▸ **ABOUT THIS TASK**: Convert the lines from the line containing "is (500, 872)." through the line containing "at that location." into a numbered list, leaving out any blank lines.

▸ **TASK DATA**:
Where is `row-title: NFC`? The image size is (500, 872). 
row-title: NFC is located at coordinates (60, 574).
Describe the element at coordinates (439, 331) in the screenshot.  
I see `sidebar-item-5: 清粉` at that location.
...
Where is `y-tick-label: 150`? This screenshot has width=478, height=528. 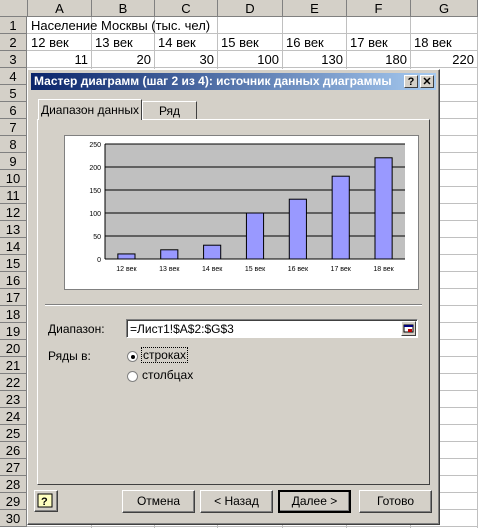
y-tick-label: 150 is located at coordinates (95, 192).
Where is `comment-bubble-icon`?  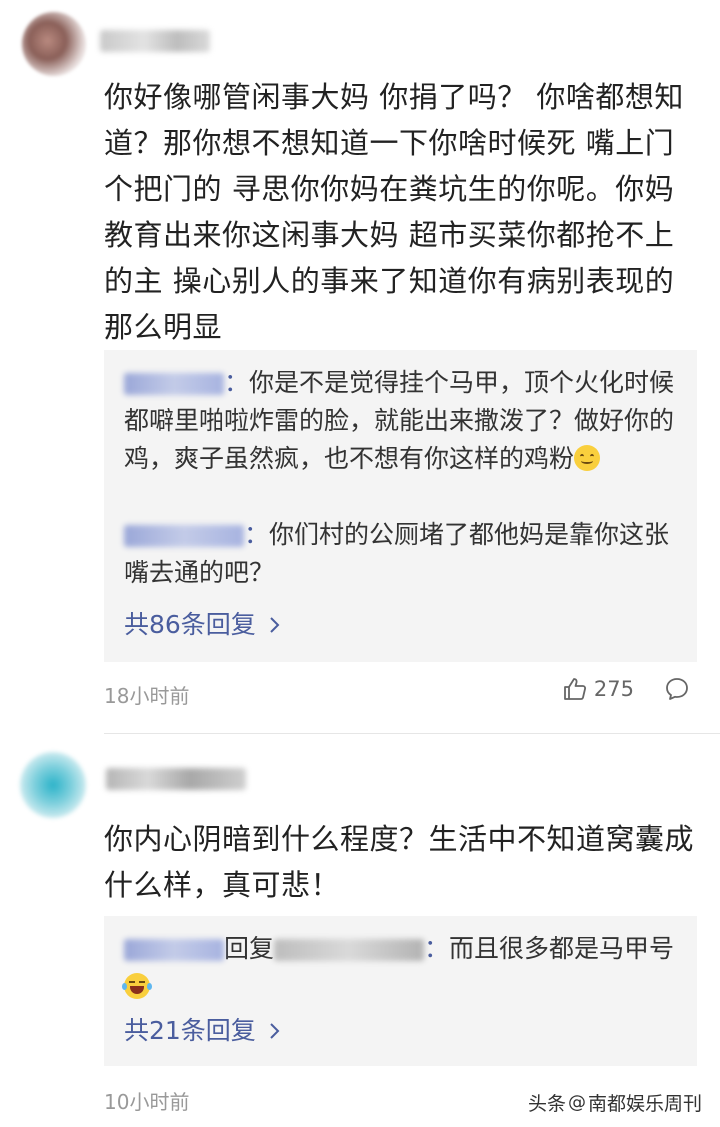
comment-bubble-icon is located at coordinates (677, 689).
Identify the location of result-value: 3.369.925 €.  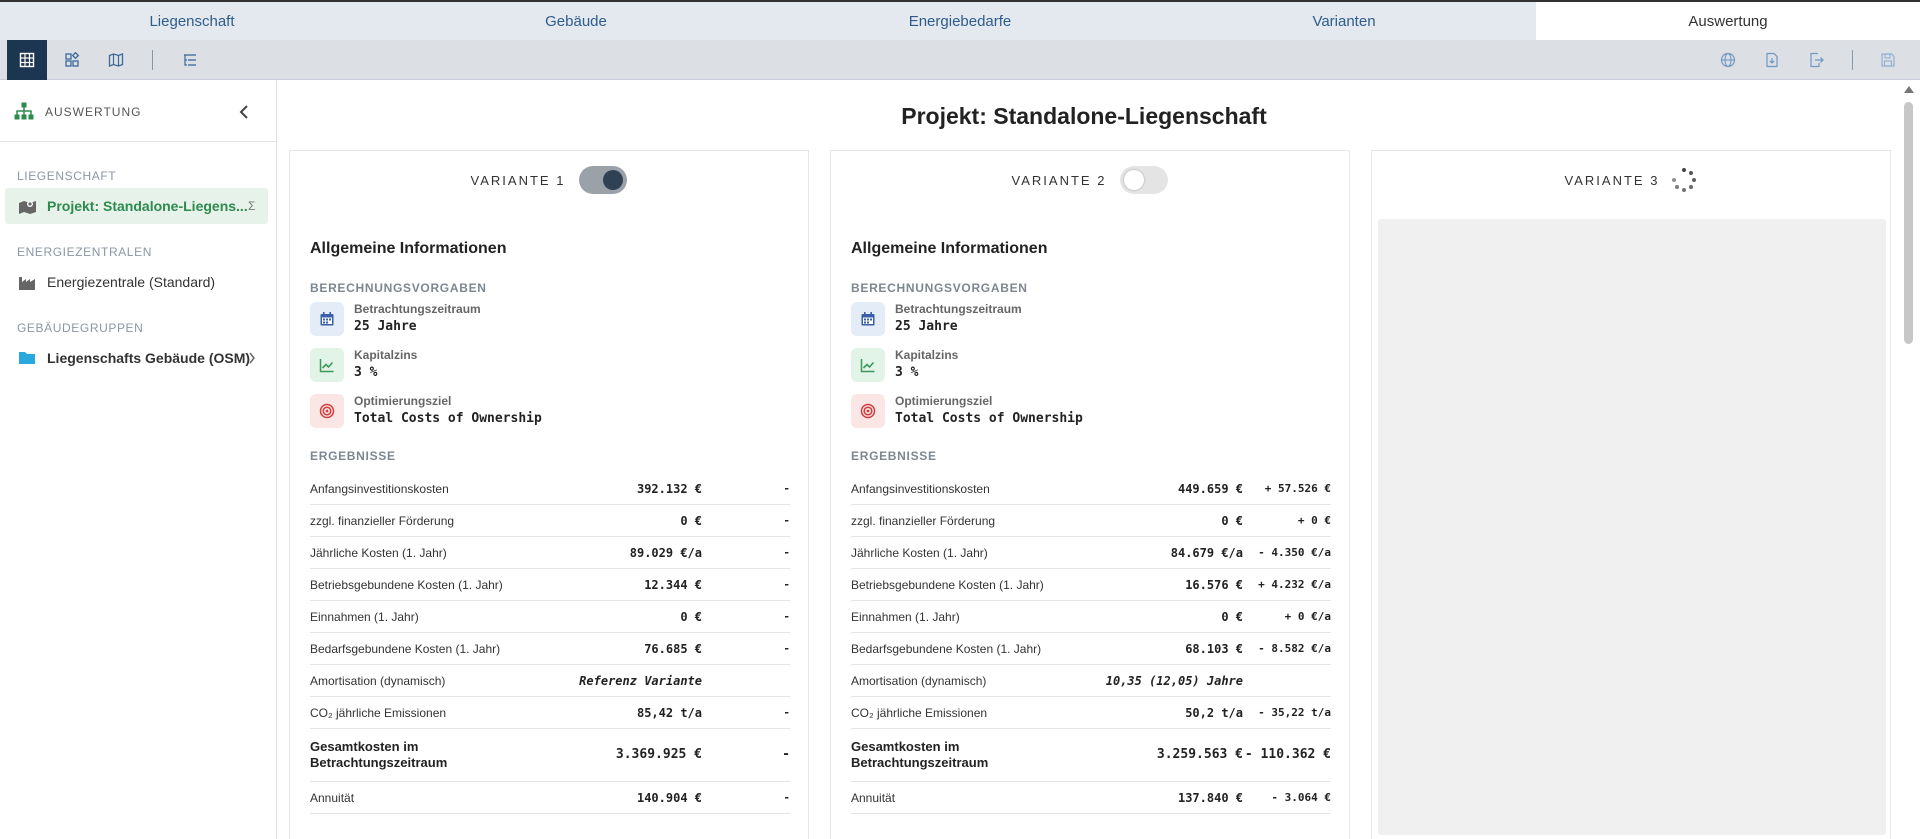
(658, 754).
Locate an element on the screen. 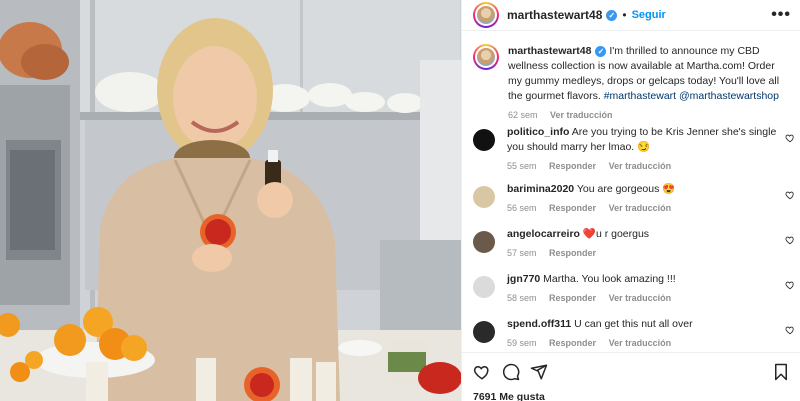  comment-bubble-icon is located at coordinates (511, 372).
...
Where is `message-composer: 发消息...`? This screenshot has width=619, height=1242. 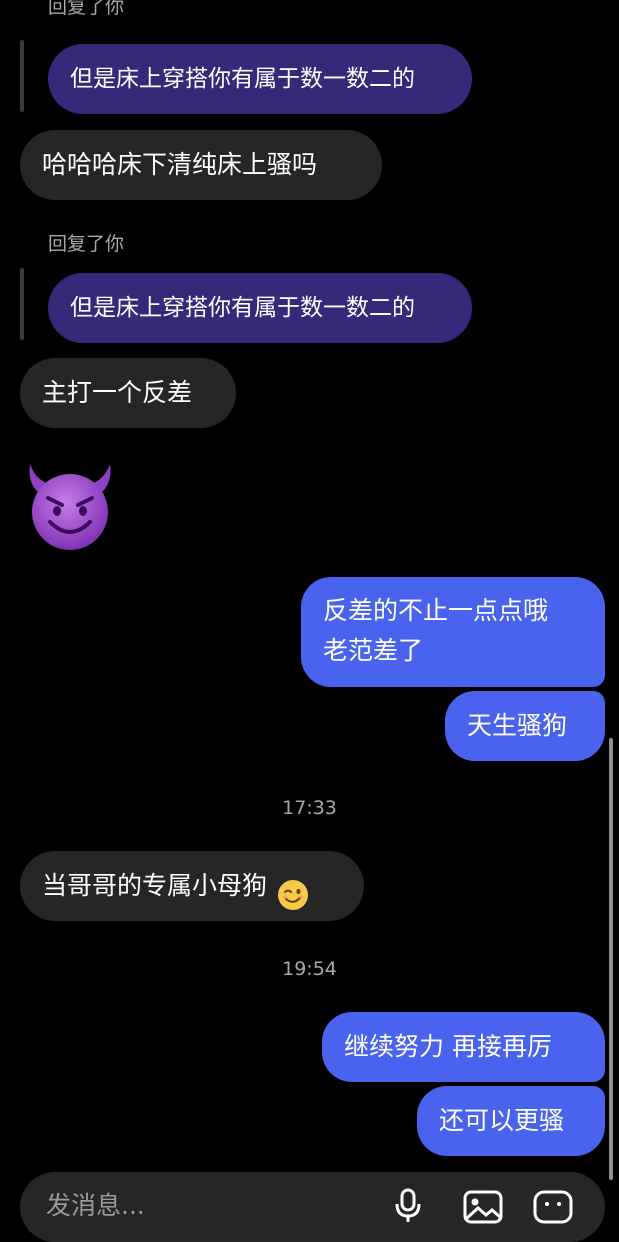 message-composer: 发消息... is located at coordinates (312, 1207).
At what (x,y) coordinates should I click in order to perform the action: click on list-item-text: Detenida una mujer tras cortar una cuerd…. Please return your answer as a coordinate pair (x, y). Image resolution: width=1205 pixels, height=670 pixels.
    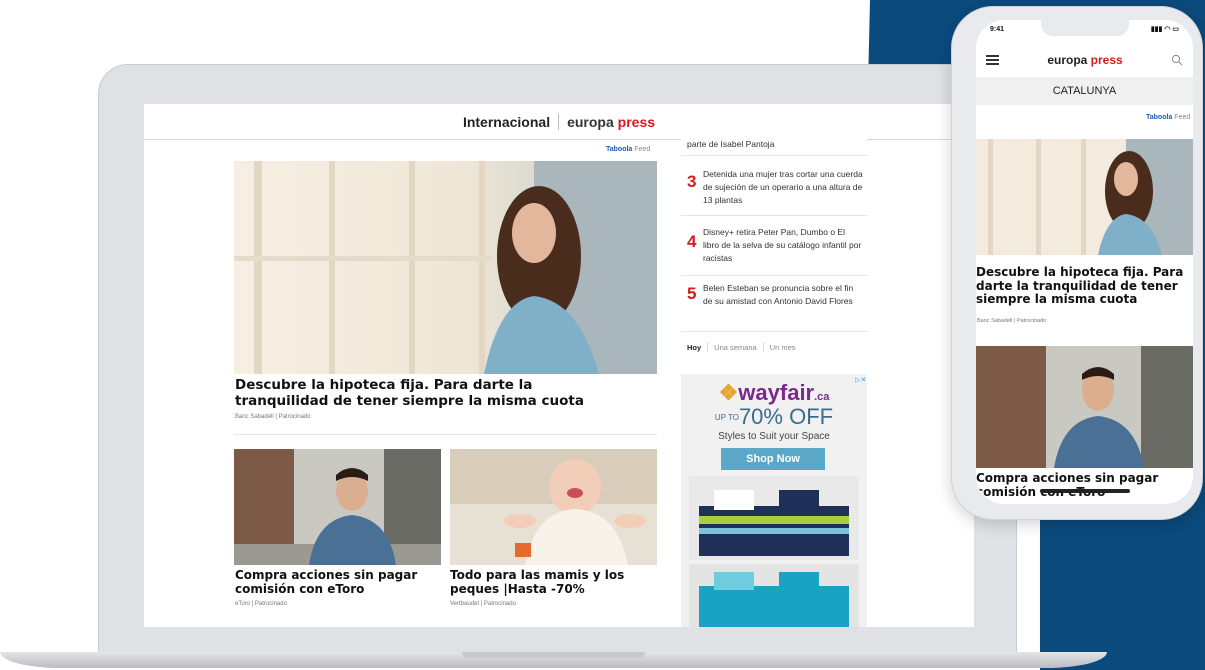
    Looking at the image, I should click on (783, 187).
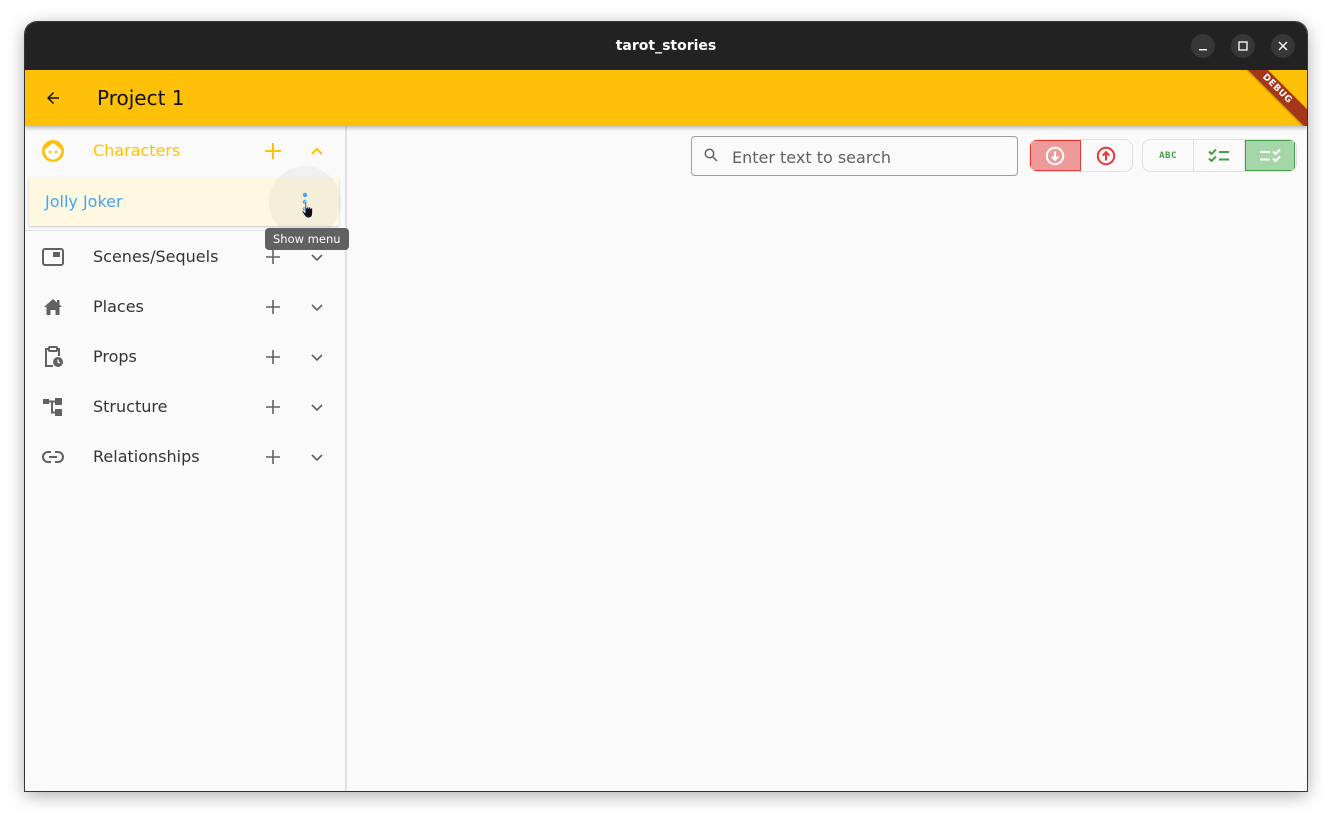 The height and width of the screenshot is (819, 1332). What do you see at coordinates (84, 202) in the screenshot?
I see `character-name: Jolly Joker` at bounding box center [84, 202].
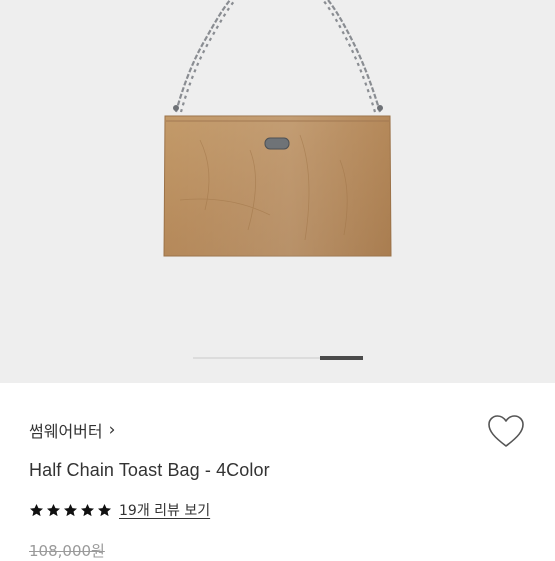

▸ **TASK RESPONSE**:
1. Where is `row-title: NFC`? The image size is (500, 872). 
2. row-title: NFC is located at coordinates (60, 574).
3. Describe the element at coordinates (439, 331) in the screenshot.  
4. I see `sidebar-item-5: 清粉` at that location.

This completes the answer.